Saturday, November 10, 2007

Control and Grace

The last few weeks I have been struggling to discover if I am enough. It is mostly in the professional rhelm of my life that I feel the least control. Tears pour from my eyes as I try to put my emotions to words.

A few weeks ago a list was presented to me and it tore me apart inside to know how long the list had been accumulated. In those moments I realized how little confidence was placed in me. My professional ethics were questioned as well as my work ethics, which I have never encountered before. Thankfully I had headed the wise council of my mother to keep track of everything I was doing, especially because I am in new territory.

I think to the young Ammonite warriors. They too were in new territory, doing something they had never done before. The young men had faith that God had prepared them "for such a time as this" (Esther 4:14). Even as they went forth to battle, Helaman recounts "they had been taught by their mothers, that if they did not doubt, God would deliver them" (Alma 56:47).

I was at the end of my rope yesterday and I lost it. Since that list was presented I have been strung out trying to make sure I am performing up to par. Thankfully someone presented a few things and I regained my composure. No one knows about the list, but it haunts me even in my dreams...

Then I think to Capitan Moroni. He was awesome and inspired so many people. The cool thing, was that he was as old as I am now. He had accomplished so much at his young age, like me; he led people, like me; he was fearless in talking about the gospel, like me; and he even had his weaknesses, like me.

As I reflect on yesterday, I think of when Capitan Moroni was angry and writes to complain to Pahoran. He tells him of all their sufferings and fatigue. He, like me, was at the end of his rope after many years of war.
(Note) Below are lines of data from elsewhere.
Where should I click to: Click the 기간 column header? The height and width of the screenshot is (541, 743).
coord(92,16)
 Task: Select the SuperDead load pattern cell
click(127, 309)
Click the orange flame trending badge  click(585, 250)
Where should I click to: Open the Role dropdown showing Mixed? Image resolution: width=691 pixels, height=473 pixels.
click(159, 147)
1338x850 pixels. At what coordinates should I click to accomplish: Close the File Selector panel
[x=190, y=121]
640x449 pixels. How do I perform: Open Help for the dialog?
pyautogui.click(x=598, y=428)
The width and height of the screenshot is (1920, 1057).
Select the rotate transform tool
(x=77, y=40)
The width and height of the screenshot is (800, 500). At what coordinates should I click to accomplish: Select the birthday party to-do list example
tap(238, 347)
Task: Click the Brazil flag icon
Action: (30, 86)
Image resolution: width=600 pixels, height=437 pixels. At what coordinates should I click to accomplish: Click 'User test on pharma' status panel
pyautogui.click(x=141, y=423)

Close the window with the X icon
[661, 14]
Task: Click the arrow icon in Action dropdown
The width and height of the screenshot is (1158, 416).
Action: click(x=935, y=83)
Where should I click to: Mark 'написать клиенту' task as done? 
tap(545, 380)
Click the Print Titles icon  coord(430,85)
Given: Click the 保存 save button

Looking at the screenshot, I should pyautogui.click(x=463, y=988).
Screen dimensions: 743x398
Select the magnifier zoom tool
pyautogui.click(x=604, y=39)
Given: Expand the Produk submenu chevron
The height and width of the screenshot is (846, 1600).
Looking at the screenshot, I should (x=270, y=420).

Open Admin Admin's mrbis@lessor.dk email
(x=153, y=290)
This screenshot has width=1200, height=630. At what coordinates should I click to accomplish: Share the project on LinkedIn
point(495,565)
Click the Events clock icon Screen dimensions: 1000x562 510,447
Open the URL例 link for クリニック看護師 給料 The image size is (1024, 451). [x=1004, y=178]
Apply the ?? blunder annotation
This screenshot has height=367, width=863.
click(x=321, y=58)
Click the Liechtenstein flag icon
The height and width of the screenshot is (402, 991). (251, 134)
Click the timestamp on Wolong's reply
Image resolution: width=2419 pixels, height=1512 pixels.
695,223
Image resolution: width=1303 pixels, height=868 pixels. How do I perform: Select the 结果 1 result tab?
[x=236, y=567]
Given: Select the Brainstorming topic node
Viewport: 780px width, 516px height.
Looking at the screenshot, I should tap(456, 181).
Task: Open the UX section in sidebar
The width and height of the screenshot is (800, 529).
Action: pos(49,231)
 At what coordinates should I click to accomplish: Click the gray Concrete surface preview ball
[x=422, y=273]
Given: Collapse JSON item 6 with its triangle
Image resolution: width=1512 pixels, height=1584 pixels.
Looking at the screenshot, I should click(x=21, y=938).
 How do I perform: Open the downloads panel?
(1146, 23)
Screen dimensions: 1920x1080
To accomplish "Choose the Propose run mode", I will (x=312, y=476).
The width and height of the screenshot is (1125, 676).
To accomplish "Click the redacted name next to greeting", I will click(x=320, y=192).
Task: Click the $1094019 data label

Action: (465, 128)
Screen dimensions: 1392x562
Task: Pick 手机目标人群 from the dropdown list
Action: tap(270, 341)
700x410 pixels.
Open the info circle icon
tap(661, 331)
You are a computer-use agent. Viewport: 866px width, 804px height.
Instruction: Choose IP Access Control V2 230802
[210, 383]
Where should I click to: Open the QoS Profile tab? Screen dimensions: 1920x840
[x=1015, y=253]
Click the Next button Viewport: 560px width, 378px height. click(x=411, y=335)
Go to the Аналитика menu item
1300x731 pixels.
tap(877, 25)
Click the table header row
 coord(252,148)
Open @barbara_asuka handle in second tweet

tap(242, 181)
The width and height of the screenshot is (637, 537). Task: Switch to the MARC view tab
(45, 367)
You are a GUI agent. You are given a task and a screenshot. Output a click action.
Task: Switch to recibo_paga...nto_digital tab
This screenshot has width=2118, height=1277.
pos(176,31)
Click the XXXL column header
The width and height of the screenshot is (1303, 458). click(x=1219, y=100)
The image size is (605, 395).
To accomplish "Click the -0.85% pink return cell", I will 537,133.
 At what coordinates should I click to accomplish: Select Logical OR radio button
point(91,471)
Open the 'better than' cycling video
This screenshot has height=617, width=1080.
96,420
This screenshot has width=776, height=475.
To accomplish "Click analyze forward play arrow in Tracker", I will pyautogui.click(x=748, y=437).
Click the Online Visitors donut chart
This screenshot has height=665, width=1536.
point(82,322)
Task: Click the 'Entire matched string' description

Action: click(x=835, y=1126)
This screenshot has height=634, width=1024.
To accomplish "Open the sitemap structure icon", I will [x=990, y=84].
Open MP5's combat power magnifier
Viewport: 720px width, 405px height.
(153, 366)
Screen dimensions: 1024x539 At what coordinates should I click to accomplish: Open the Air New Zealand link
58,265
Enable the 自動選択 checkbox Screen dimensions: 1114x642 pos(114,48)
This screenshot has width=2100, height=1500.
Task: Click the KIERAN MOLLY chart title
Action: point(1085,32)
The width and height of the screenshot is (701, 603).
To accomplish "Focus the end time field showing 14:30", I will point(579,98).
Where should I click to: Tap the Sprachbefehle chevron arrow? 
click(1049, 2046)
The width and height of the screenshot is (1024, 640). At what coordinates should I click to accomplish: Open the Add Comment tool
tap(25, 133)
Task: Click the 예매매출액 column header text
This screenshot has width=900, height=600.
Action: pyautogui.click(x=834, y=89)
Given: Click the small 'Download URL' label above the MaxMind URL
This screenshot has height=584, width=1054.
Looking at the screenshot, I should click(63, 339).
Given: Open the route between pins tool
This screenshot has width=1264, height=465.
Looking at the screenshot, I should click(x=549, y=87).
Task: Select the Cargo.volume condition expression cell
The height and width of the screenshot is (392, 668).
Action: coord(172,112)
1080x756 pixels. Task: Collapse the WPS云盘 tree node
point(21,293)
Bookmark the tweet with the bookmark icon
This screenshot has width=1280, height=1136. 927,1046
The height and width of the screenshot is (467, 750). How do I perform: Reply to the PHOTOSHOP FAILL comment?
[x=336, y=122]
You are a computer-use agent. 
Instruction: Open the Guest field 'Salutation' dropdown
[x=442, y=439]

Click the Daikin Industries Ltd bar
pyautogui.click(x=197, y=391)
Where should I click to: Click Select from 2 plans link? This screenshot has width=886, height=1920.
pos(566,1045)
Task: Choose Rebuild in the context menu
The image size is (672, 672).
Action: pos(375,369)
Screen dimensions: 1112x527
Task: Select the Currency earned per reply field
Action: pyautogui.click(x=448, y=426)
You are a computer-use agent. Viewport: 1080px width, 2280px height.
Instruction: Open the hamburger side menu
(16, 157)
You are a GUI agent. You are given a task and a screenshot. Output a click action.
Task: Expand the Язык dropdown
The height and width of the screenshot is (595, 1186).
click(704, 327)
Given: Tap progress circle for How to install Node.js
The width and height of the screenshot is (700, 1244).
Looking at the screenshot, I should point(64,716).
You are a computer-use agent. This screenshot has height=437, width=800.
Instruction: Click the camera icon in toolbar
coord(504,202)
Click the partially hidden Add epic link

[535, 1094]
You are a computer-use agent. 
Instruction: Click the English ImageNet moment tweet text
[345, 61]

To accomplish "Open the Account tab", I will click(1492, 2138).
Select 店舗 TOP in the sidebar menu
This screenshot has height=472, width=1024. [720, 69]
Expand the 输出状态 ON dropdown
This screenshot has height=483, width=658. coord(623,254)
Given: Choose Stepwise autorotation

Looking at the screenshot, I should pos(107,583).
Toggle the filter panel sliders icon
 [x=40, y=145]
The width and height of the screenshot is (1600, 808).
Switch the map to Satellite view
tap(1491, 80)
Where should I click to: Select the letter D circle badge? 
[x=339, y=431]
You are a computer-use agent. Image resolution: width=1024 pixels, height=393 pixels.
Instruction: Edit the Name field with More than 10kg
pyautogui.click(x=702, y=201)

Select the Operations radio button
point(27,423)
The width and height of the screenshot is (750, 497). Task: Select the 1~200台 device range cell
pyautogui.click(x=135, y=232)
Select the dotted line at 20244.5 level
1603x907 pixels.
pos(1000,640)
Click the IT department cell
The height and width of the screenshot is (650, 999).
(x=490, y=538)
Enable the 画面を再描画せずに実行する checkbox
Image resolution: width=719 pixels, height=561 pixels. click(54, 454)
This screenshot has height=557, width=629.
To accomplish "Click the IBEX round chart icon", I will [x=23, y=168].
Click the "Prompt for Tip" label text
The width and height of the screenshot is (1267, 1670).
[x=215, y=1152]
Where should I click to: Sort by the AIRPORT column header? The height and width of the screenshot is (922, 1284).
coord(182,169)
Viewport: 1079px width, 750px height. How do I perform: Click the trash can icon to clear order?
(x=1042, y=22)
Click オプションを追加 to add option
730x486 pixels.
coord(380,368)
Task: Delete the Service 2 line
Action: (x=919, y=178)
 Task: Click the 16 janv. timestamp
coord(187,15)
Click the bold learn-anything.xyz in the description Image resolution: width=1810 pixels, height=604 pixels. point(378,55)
While this letter could have caused Pahoran to go on the defensive, we get a glimpse at his forgiving and gentle spirit. Knowing the situation Moroni was in and that he did not yet know everything (like me), Pahoran takes the opportunity to teach Moroni, to let him know that he grieves with him. Mostly because he is in the same situation.

Moroni had many great people who taught him, mentors if you will. While I don't have a mentor, there are many great people I have looked up to as they have taken the time to help me understand.

A few weeks ago, I had a 45 minute conversation with someone at work who helped me understand how our finances work and how my proper planning on purchases can benefit our company. Many editors have taken the time to teach me how they think and write (each was different).

This morning I have come to the realization that I have encountered my toughest editor yet. By tough, I mean one that expects perfection the first time around. Rightfully so, he is busy. Although, it is hard when you have something that haunts you and you feel that nothing will ever be perfect enough when you hand it in.

As I sat in the temple the other day, I read Ether 12 and I felt some compassion for Ether and his people. In talking to the Lord, he expressed his concern saying they "will mock at these things, because of our weakness in writing; for Lord, thou hast made us mighty in word by faith, but thou hast not made us mighty in writing... Behold, thou hast not made us mighty in writing like unto the brother of Jared... when we write we behold our weakness, and stumble because of the placing of our words; and I fear lest [they] mock at our words."

I said to myself, "Boy, I sure know how you feel" and let myself get on the wagon of Ether's pitty party. Then, while Ether and I are down in the dumps, the Lord teaches us, "If men (and women) come unto me I will show unto them their weakness. I give unto men weakness that they may be humble; and my grace is sufficient for all men that humble themselves before me, and have faith in me, then will I make weak things become strong unto them."

I haven't ever given up on something before, and I don't intend to do so now. As I move forward, the Lord reminds me of words he spoke to me almost ten years ago that there would be many people who would try to destroy me. That very statement solidifies in my mind the trials I have encountered not only in the past and my mission, but now. Every experience I encounter has the opportunity to make me stronger and I know I will be a better employee, leader, family member, and most importantly, person.

There is a reason the Lord led me to where I am now. I think I have figured part of it out, and if His grace is sufficient, I will learn what the other parts are.